* Coba sendiri:
Jawab tiga pertanyaan berikut berdasarkan kutipan sumber.
(a) Siapa nama Juru Bicara Kejati NTB?
(b) Sejak kapan pemeriksaan terhadap kedua petugas analis kredit berlangsung?
(c) Siapa yang mendampingi kedua petugas itu selama pemeriksaan?

* Kutipan sumber:

-----

Data nasabahnya itu yang berasal dari kalangan penerima KUR.
Mataram (ANTARA) - Penyidik Pidana Khusus Kejaksaan Tinggi Nusa Tenggara Barat (Kejati NTB) memeriksa dua petugas analis kredit standar pada PT Bank Negara Indonesia (BNI) dalam penanganan kasus dugaan korupsi dana kredit usaha rakyat (KUR) di wilayah Lombok Tengah dan Lombok Timur.

"Dua orang yang diperiksa dalam proses penyidikan ini kapasitasnya sebagai saksi," kata Juru Bicara Kejati NTB Agung Sutoto, di Mataram, Selasa.

Sebagai petugas analis kredit standar pada PT BNI, keduanya menurut Agung, dimintakan keterangan perihal proses verifikasi data nasabah.

"Data nasabahnya itu yang berasal dari kalangan penerima KUR," ujarnya.

Pada pemeriksaannya yang berlangsung sejak Selasa (8/3) pagi tersebut, kata dia, keduanya turut didampingi staf Biro Hukum (Legal Officer) PT BNI.

Lebih lanjut, Agung menyampaikan progres dari penyidikan kasus dugaan korupsi dana KUR pada PT BNI ini masih berkutat pada pemeriksaan saksi yang akan berujung pada penelusuran potensi kerugian negara.

-----

* Data tersedia:
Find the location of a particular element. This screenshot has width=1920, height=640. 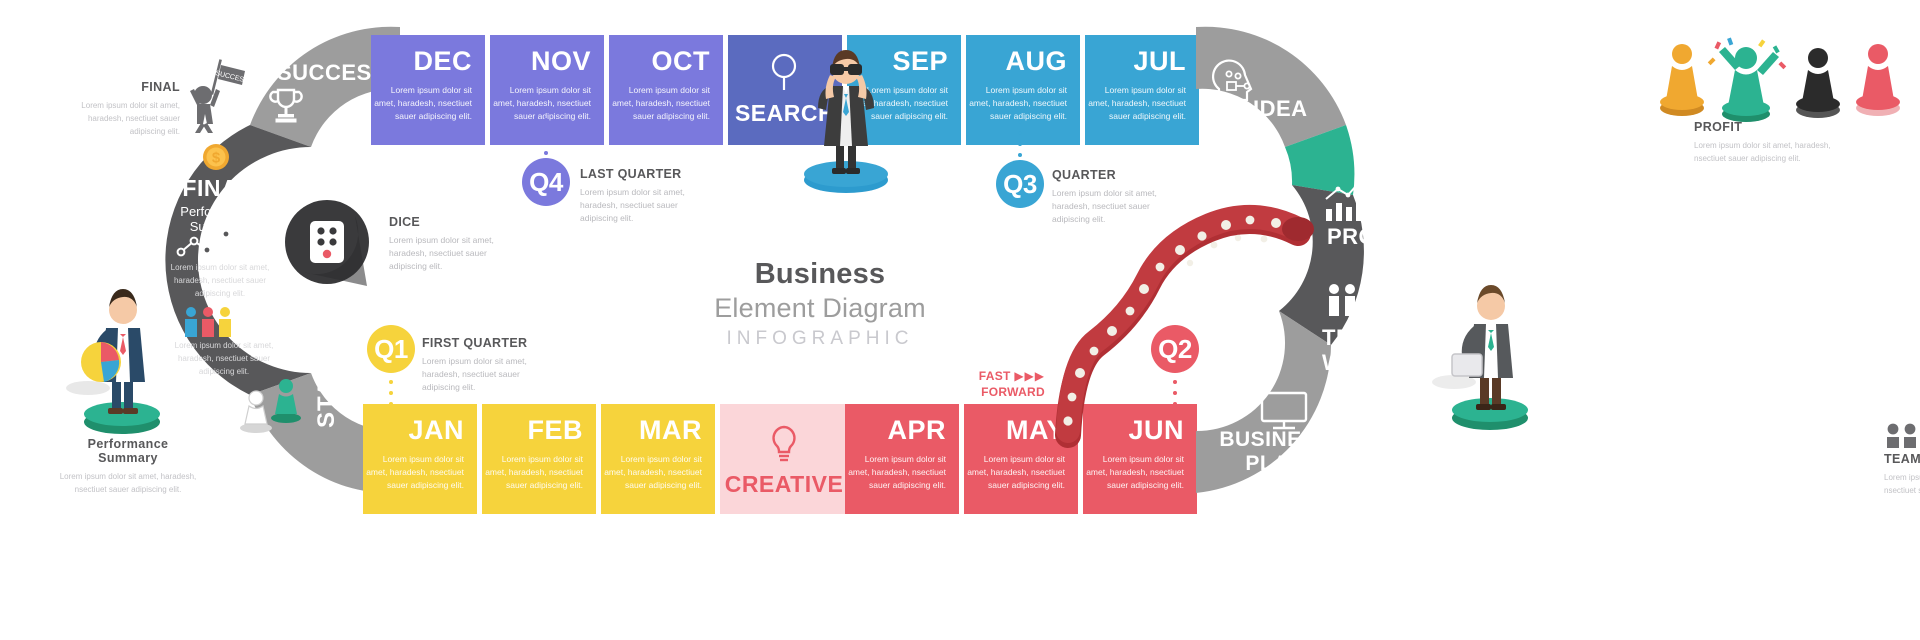

people-group-icon is located at coordinates (216, 322).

-----

* Hasil tugas:
(a) Agung Sutoto.
(b) Sejak Selasa (8/3) pagi.
(c) Staf Biro Hukum (Legal Officer) PT BNI.